[Stored items]
◇ ◇ ◇ ◇ ◇ ◇ ◇

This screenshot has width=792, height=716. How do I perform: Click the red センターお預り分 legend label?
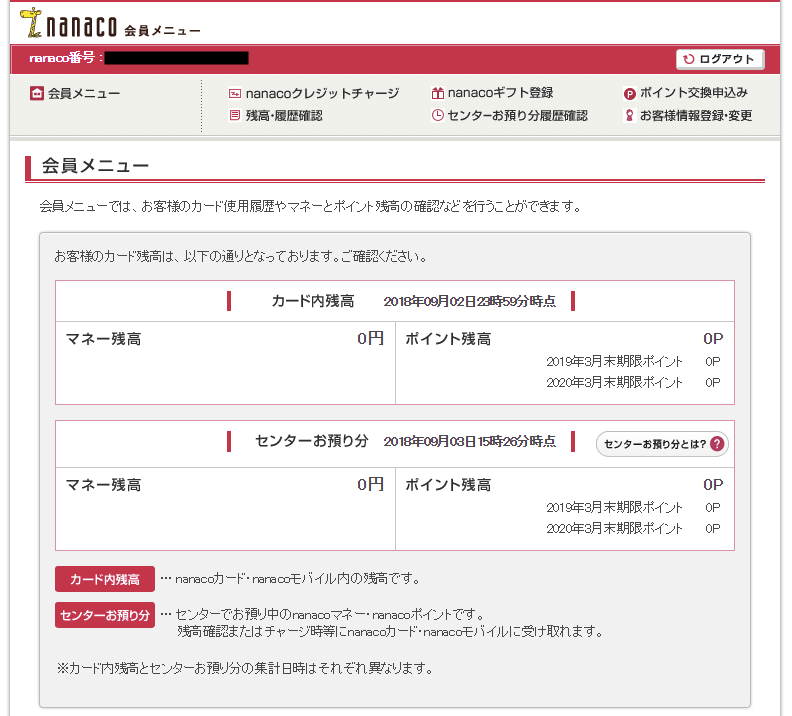click(105, 615)
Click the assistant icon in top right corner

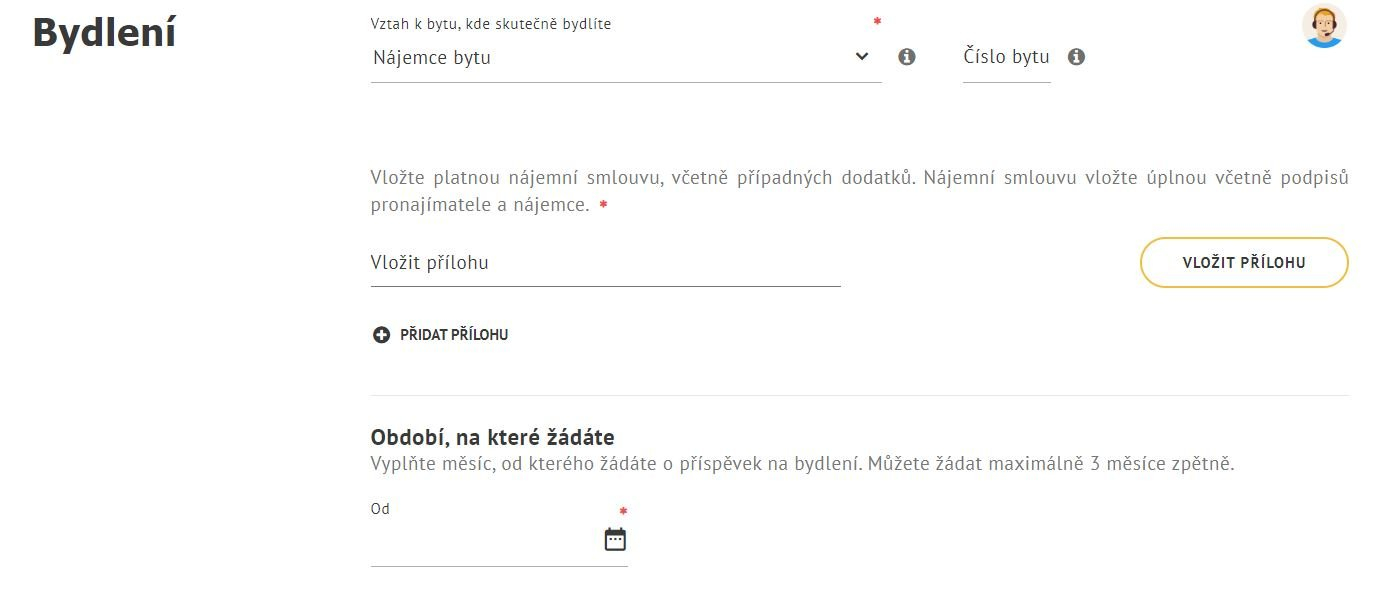(x=1324, y=26)
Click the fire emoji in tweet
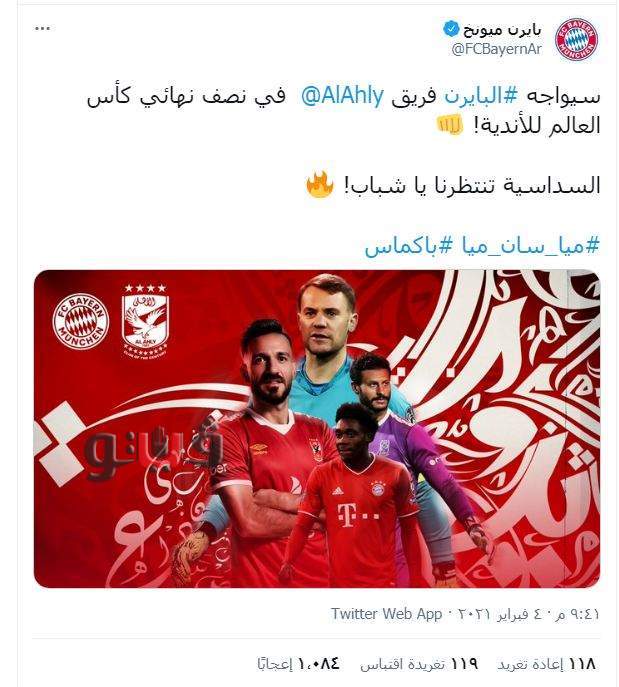Viewport: 619px width, 687px height. click(x=319, y=185)
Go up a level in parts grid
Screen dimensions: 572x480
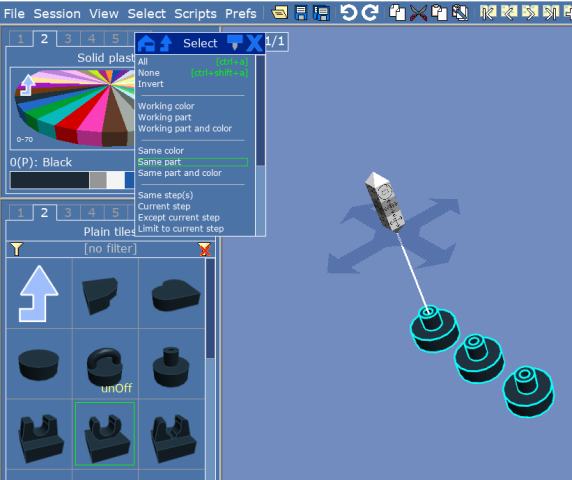point(39,294)
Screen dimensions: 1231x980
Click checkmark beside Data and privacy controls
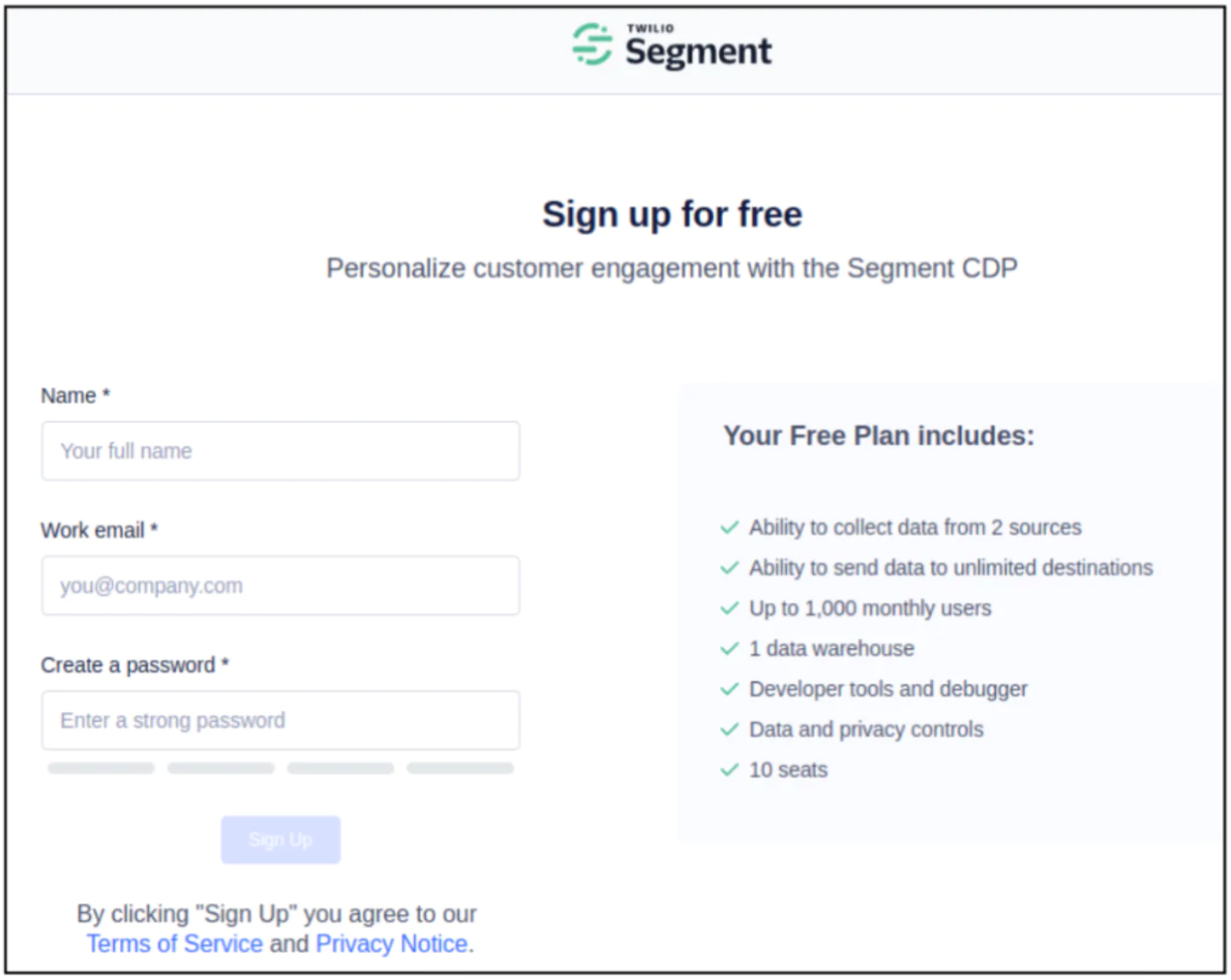click(x=730, y=729)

◇ ◇ ◇ ◇ ◇ ◇ ◇

Retyped exactly, the lines from the one holding "Screen dimensions: 1231x980" through the last line of the data above are the whole answer. Pictures stay out.

→ Response
Screen dimensions: 1231x980
Click checkmark beside Data and privacy controls
click(x=730, y=729)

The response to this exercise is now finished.